Erimomisakis spectral type is unknown. The Collaborative Asteroid Lightcurve Link (CALL) generically assumes it to be a carbonaceous C-type asteroid (as its semi-major axis is larger than 2.7 AU). However, based on the body's albedo (see below), it is rather a stony S-type asteroid.

=== Rotation period ===

In December 2007, two rotational lightcurve of Erimomisaki were obtained from photometric observations by international collaboration between astronomers Silvano Casulli, Russel Durkee, Caleb Boe, Fiona Vincent and David Higgins. Lightcurve analysis gave a longer-than-average rotation period of 24.233 and 24.26 hours with a brightness amplitude of 0.42 and 0.27 magnitude, respectively (U=2/3-). CALL adopts the longer period as its best result. While not being a slow rotator, Erimomisakis period is longer than that of most other asteroids, which have spin rates between 2 and 20 hours.
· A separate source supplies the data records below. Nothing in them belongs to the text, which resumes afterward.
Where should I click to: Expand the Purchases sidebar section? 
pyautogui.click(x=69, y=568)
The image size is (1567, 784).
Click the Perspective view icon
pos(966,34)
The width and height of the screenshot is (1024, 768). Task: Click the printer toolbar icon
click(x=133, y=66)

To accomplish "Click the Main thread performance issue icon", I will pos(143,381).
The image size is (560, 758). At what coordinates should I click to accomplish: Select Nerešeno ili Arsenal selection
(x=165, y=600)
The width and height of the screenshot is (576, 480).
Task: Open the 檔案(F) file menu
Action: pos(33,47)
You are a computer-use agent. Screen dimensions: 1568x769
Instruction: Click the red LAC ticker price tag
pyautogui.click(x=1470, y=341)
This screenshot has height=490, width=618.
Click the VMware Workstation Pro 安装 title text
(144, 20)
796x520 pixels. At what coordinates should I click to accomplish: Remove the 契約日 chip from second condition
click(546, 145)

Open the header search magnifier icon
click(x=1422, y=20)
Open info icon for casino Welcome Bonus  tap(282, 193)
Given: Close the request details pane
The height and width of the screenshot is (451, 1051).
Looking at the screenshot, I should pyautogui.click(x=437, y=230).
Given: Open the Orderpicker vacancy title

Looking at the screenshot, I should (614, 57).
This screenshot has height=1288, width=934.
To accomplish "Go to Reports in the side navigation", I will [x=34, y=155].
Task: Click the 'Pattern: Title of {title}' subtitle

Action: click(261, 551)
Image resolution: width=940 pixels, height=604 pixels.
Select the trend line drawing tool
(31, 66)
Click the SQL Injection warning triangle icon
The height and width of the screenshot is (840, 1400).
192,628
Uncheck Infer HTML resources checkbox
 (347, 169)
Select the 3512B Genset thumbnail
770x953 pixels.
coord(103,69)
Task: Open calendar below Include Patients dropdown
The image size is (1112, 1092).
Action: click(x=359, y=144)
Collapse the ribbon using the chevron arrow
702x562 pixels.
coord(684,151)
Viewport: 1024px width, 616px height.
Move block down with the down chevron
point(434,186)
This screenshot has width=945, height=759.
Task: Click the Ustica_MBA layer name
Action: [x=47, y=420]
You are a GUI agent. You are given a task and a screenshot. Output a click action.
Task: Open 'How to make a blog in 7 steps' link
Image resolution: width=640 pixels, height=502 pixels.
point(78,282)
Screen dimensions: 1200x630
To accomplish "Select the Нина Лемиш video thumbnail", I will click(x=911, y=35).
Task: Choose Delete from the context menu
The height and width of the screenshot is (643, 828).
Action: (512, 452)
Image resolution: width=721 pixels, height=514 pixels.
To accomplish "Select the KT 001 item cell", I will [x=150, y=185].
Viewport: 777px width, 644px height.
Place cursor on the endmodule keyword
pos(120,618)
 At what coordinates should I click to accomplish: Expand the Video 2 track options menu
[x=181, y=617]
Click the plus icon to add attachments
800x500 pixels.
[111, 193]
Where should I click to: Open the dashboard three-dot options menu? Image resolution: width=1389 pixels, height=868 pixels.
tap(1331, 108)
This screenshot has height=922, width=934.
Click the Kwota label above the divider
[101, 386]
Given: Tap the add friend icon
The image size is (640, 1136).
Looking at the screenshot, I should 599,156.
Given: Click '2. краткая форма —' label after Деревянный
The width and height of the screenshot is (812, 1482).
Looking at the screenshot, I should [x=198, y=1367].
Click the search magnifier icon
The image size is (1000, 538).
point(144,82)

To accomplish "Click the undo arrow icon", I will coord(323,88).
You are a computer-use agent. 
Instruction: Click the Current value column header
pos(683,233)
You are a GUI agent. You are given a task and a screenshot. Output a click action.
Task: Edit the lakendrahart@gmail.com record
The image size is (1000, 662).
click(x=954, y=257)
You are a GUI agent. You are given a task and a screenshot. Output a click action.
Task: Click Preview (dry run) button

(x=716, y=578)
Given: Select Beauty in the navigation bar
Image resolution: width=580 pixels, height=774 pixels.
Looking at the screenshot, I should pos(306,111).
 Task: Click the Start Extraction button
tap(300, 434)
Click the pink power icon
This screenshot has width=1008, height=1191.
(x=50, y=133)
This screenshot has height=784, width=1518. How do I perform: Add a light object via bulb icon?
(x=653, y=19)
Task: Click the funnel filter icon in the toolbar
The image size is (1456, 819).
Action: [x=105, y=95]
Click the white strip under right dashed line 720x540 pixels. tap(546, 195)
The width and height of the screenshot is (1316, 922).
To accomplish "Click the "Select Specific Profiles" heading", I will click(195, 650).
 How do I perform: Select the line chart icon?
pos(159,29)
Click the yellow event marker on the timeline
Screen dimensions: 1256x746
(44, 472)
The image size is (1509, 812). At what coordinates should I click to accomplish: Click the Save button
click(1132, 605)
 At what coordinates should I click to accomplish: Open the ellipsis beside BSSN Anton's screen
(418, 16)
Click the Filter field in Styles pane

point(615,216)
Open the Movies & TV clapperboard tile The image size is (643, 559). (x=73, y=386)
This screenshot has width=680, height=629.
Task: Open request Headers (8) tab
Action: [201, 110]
=== Diameter and albedo ===

According to the surveys carried out by the Japanese Akari satellite and the NEOWISE mission of NASA's Wide-field Infrared Survey Explorer, Erimomisaki measures between 9.208 and 10.57 kilometers in diameter and its surface has an albedo between 0.2018 and 0.253. CALL generically assumes a carbonaceous albedo of 0.057 and consequently calculates a much larger diameter of 16.81 kilometers based on an absolute magnitude of 12.6.

== Naming ==

This minor planet was named after Cape Erimo (Erimo-misaki) at the south end of Hokkaidō, Japan. The official naming citation was published by the Minor Planet Center on 1 September 1993 (M.P.C. 22508).